Bien que le retour à un état de choses plus régulier, après le rétablissement de la paix, ait été marqué de faits sinistres pour l’industrie et le commerce, ce changement, on peut le croire, venait fort à propos. L’Angleterre n’aurait pas trouvé long-temps encore les moyens financiers de prolonger la lutte. La crise de 1815 et des années suivantes s’offrit avec deux traits principaux très rares dans les situations analogues, le bon marché et l’abondance. Pour faire comprendre le trouble apporté alors dans les transactions commerciales, il suffit de rappeler que le prix des objets de consommation diminua de 30 et 40 pour 100. Comme cet abaissement continua, plus prononcé encore, après le fameux bill de 1819 (Peel’ currency bill) sur la reprise des paiemens en espèces qui commençait de faire rentrer la Grande-Bretagne dans les vrais principes du crédit, on a voulu voir dans les dispositions de cet acte la raison essentielle de la dépréciation générale des produits ; mais, depuis les recherches de M. Tooke, il n’est plus guère possible de s’aveugler sur les causes réelles et multiples qui affectèrent les prix à cette époque.

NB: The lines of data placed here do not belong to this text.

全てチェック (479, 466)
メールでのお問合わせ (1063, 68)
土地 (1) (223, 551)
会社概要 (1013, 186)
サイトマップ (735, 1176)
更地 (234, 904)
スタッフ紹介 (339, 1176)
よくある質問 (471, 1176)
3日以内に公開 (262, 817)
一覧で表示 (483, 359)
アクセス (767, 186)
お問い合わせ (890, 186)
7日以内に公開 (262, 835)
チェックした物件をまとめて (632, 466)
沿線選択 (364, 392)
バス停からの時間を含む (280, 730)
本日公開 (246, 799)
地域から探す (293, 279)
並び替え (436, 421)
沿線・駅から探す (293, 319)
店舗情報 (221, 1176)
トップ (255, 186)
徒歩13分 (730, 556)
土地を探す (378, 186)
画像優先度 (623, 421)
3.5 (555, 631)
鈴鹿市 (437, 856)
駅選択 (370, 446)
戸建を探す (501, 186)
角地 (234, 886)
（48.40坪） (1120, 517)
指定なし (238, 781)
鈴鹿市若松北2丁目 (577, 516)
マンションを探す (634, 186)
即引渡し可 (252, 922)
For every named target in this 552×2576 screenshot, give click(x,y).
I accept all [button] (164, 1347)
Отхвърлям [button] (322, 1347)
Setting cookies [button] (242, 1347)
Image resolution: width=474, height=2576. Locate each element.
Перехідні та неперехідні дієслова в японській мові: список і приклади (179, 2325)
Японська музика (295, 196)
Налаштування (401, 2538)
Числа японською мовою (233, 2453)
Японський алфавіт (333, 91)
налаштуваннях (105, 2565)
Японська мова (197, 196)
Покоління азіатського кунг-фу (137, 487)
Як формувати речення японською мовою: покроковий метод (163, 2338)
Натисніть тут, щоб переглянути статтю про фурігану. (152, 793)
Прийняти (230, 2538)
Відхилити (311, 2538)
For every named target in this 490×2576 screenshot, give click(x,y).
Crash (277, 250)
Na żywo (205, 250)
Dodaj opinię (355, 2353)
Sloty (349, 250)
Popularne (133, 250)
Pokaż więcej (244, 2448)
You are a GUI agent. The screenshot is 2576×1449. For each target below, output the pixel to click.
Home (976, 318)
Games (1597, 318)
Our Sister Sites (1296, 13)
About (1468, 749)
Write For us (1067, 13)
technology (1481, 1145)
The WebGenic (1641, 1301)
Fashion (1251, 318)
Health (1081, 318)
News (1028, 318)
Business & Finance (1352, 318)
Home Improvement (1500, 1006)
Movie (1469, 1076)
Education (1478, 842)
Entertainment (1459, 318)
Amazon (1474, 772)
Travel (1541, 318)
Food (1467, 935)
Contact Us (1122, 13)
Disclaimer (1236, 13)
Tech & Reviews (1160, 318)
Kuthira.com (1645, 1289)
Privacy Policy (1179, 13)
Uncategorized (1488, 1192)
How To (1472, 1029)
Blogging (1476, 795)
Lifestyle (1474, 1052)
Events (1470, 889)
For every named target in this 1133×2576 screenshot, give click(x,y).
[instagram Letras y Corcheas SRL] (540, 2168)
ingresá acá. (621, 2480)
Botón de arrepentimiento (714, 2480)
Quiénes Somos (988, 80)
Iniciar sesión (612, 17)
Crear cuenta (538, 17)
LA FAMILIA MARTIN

Le gouvernement avait prêté, au début de la crise, quelque assistance à l’industrie et au commerce à l’aide de bills de l’échiquier et par l’intermédiaire de la banque. D’un autre côté, certaines mesures, telles que le bill des céréales de 1815, avaient été prises contre l’abondance, dans l’intérêt de l’aristocratie territoriale. Le temps suffisait seul, avec l’âpreté bien connue du caractère anglais, pour que le commerce, revenu de son étonnement, rentrât dans son cours ordinaire.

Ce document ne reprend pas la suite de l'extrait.